How this Tipperary-based beef farmer is reaping the benefits of clover

Beef farming in Roscrea, Co. Tipperary, Tim Meagher, is no stranger to clover usage on his farm. In the early 2000s, his farm was involved in Teagasc trials for the establishment of clover.

After a positive result, clover was introduced to a large proportion of the farm at that stage. However, a wet year in 2010 led to a lot of poaching and subsequently a reduction in the amount of clover present.

“I went back with nitrogen (N) after that and had quite a high stocking rate,” Tim explains in the video below.

However, a visit to Solohead Farm with Teagasc’s Michael Daly sparked Tim’s renewed interested in clover swards.

“I said I have a plot at home that I’m going to try this on and that’s what I’m doing here today. We have this group of heifers using no N on a low-input system and I’m still getting the same results as I was getting beforehand,” he explained.

Tim has used two methods for the establishment of clover.

“Historically, we used oversowing creating small plots at a time. I had a 50% success rate doing that largely because of lack of moisture through the summer and the clover seed just died off.

“Secondly, we have a tillage enterprise here as well and we rotate that throughout the farm – tillage in a field for three or four years and then go back in with grass seed.

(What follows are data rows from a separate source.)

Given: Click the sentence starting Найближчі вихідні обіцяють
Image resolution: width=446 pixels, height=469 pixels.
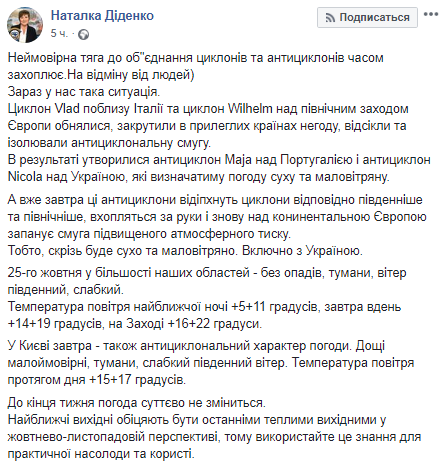Looking at the screenshot, I should (x=214, y=437).
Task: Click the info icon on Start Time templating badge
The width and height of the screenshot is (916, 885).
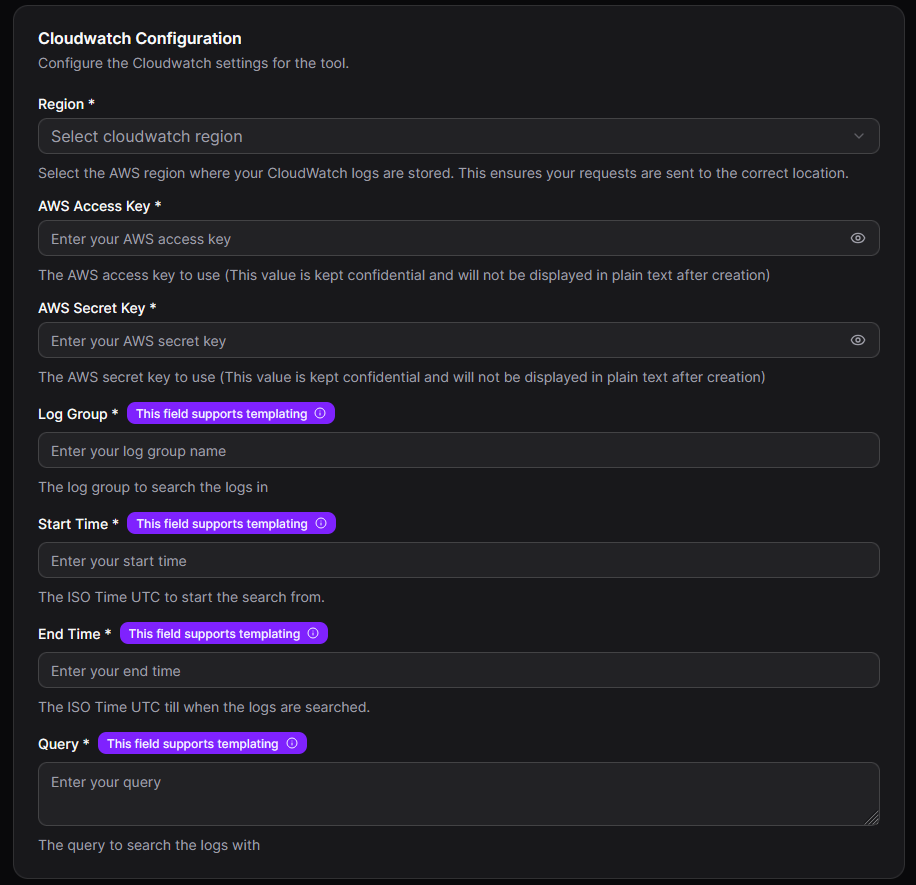Action: pos(322,523)
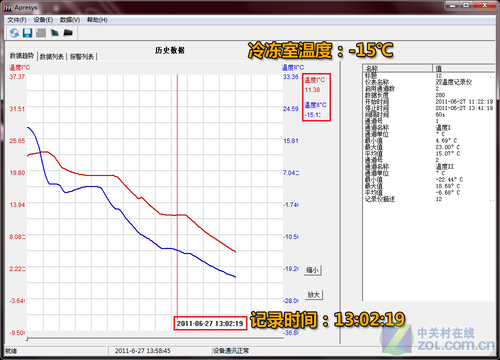Click the black folder-shaped toolbar icon
Viewport: 500px width, 360px height.
[x=68, y=33]
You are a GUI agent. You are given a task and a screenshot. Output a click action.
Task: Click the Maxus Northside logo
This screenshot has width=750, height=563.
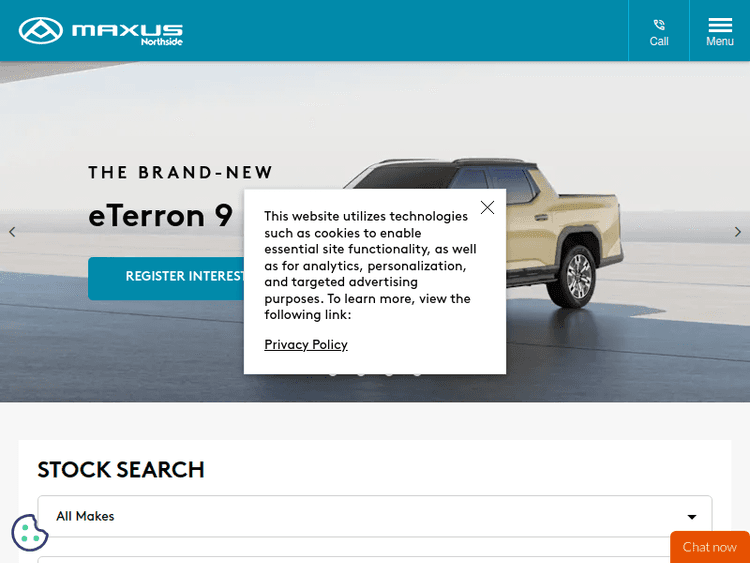100,31
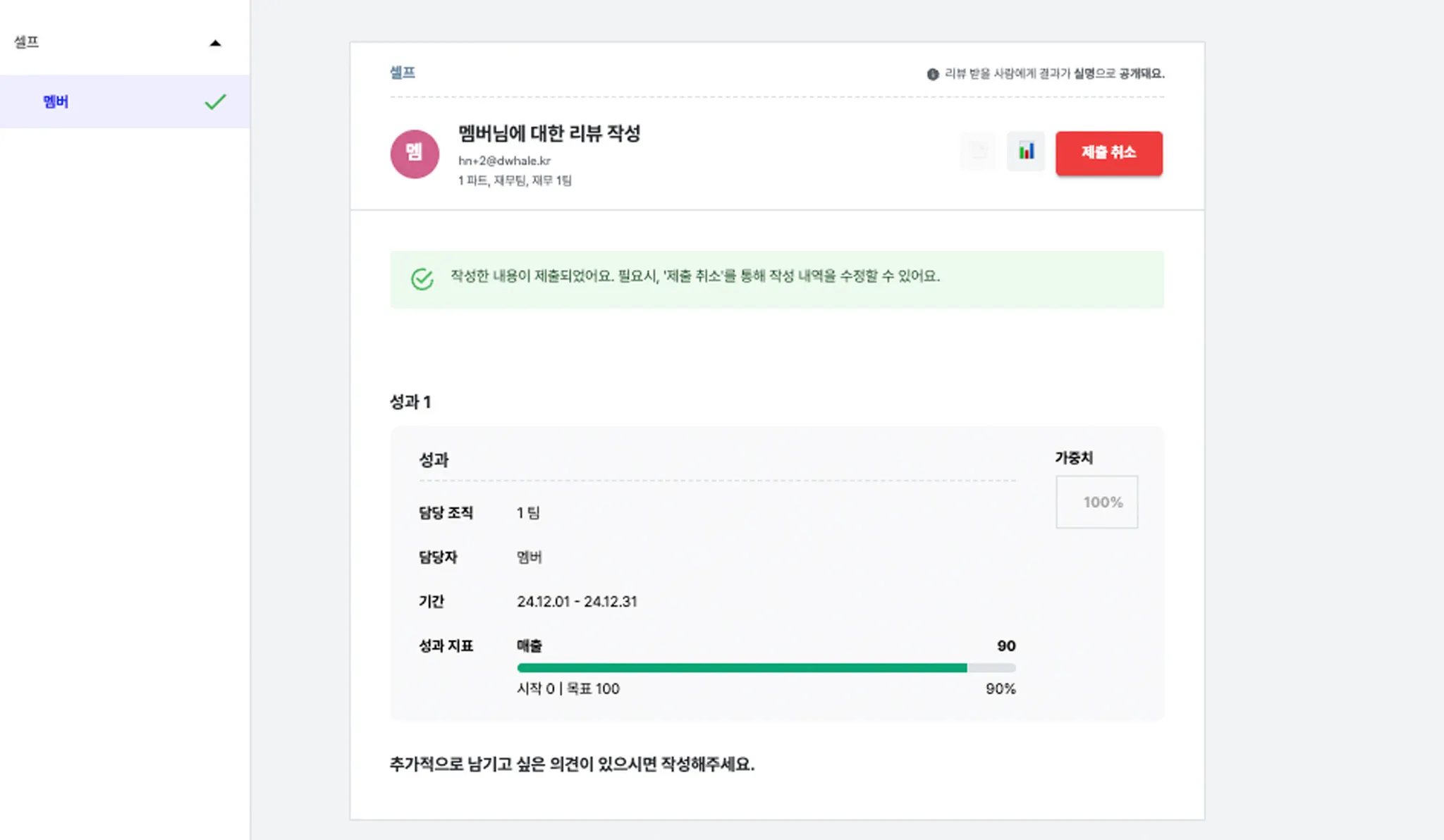Open the bar chart statistics icon
Viewport: 1444px width, 840px height.
coord(1026,152)
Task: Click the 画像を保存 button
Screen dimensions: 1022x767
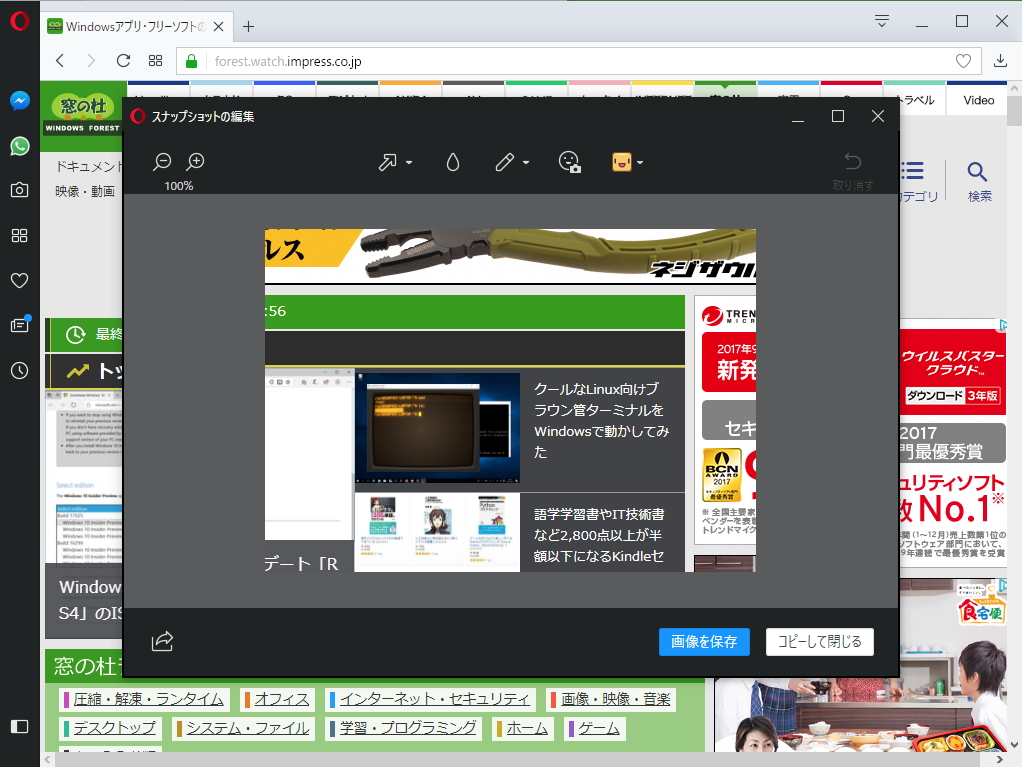Action: (704, 642)
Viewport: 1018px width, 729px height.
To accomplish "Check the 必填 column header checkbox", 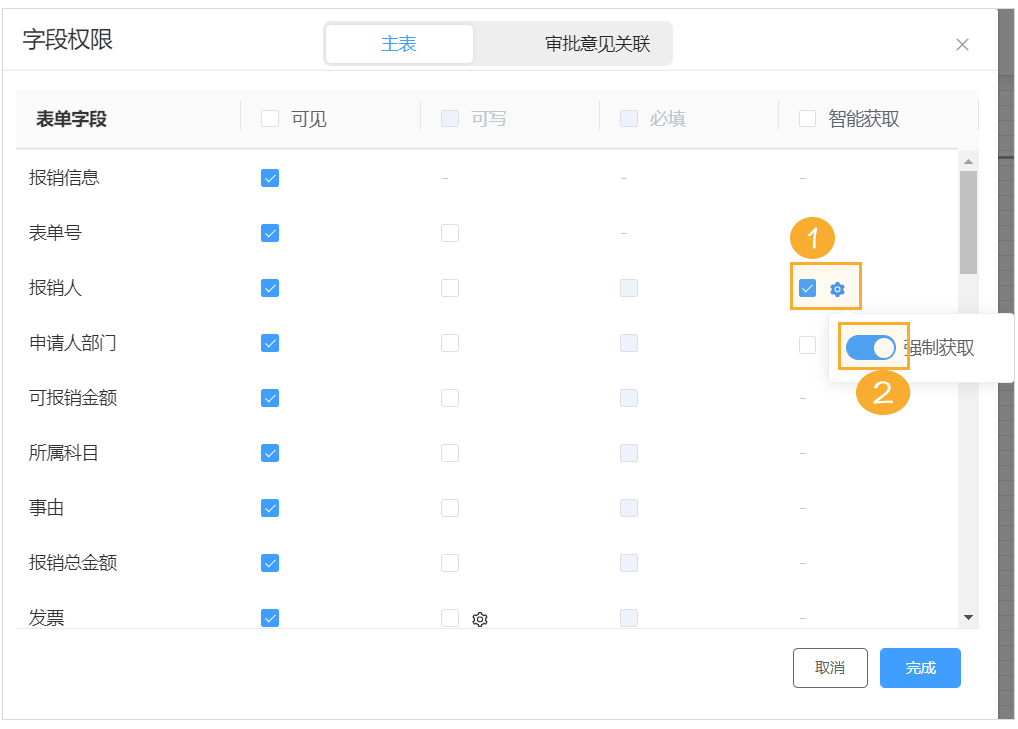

“We introduced more clover seed in the grass – an extra kilogram/ha and that’s how I reseeded this plot,” he added.

Benefits

Tim has witnessed many benefits from including clover in his paddocks. Firstly, the amount of chemical N fertiliser used on the farm has reduced, if not ceased, resulting in reduced input costs. However, kilograms of beef produced off the farm were maintained.

“I need to do that; I need to sell kilograms of meat off the farm and if I can maintain that with lower inputs, that’s ideal,” he said.

 

In terms of management, Tim notes that clover swards are no harder to manage than any other grass sward.

“I started off on this plot and I had five paddocks. I then brought that up to 10 paddocks by splitting the paddocks down the middle and I now have gone to 20.

“It gives me much more control over the heifers when we are grazing it in that we can decide to move every day or every 36 hours – as I like doing,” he explained.

Soil fertility

Additionally, Tim stresses that soil fertility must be at optimum levels when including clover in a pasture sward.

“A third of the farm is soil sampled every year and decisions are based on those results, with a target of getting to or maintaining a soil index of three.

“We spread the P [phosphorus] and K [potassium] throughout the season – not all at the front or backend. I think it helps the clover throughout the summer with a little bit of a boost at times. If I’m spreading lime, it’s normally done in January,” he said.

“The plan for the future would be that we will continue to use clover. So, I hope to have no N on this plot, plus maybe introduce it to more of the farm as we move forward,” he concluded.

Tim’s take home messages when choosing clover:
  • Have your soil fertility right before you start;
  • Have a paddock system in place;
  • Target areas and get it right before moving to the next paddock.